* _Task to carry out_:
Output exactly the lines from the one with "Política de privacidad (56, 2448)" through the last line of the data below, both included, and nothing more.

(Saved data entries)
::::::::::

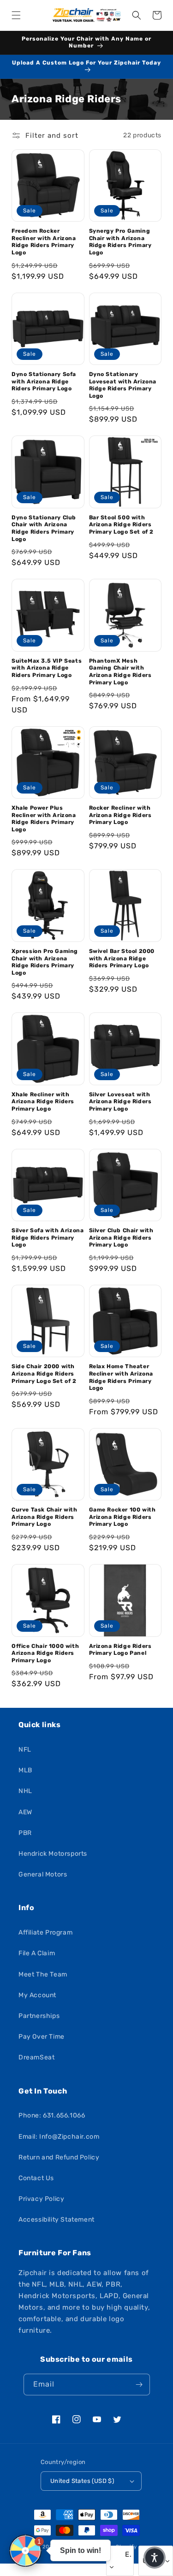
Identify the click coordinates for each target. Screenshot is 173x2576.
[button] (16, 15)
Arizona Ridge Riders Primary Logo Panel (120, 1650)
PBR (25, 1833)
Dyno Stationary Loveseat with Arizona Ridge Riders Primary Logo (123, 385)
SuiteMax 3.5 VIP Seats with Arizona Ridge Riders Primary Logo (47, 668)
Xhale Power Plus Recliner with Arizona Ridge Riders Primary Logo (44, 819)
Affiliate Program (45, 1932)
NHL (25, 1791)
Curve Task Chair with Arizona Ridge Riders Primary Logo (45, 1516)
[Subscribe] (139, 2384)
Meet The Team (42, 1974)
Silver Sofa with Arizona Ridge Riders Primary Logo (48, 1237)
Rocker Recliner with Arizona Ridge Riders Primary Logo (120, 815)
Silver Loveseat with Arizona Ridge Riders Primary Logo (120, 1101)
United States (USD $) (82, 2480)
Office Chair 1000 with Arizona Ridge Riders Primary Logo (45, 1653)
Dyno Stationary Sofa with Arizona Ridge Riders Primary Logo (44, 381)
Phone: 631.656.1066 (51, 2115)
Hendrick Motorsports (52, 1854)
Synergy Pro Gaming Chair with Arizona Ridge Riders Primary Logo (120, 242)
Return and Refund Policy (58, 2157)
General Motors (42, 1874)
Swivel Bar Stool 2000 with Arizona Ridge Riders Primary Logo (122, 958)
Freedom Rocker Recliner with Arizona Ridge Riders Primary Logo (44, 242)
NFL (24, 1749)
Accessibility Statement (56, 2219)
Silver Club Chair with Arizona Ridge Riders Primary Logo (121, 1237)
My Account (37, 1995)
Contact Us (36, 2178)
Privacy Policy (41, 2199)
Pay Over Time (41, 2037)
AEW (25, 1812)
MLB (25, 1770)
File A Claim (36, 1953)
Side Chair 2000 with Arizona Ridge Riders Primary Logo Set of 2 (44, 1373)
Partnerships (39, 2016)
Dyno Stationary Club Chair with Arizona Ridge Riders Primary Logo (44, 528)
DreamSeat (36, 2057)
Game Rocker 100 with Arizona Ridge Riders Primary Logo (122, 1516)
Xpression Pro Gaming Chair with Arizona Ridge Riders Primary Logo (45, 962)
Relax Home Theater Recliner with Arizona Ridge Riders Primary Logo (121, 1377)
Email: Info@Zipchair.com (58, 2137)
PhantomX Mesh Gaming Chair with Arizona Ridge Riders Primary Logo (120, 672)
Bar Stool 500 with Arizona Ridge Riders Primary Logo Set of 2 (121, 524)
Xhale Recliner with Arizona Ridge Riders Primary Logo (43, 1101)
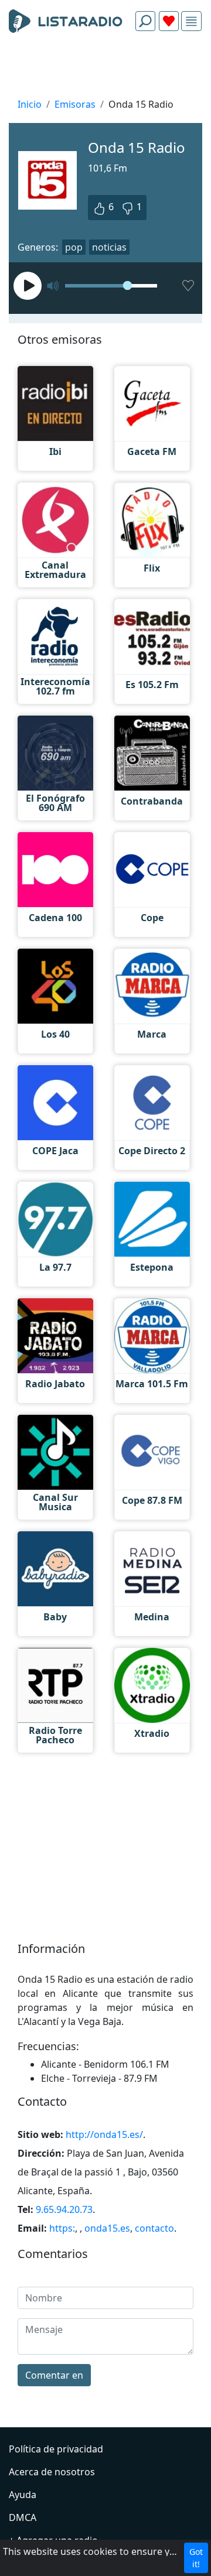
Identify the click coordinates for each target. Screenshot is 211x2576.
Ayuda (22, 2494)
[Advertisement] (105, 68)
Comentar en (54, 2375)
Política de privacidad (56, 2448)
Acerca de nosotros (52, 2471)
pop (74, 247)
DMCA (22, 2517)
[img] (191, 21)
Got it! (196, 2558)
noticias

::::::::::

* _Your solution_:
Política de privacidad (56, 2448)
Acerca de nosotros (52, 2471)
pop (74, 247)
DMCA (22, 2517)
[img] (191, 21)
Got it! (196, 2558)
noticias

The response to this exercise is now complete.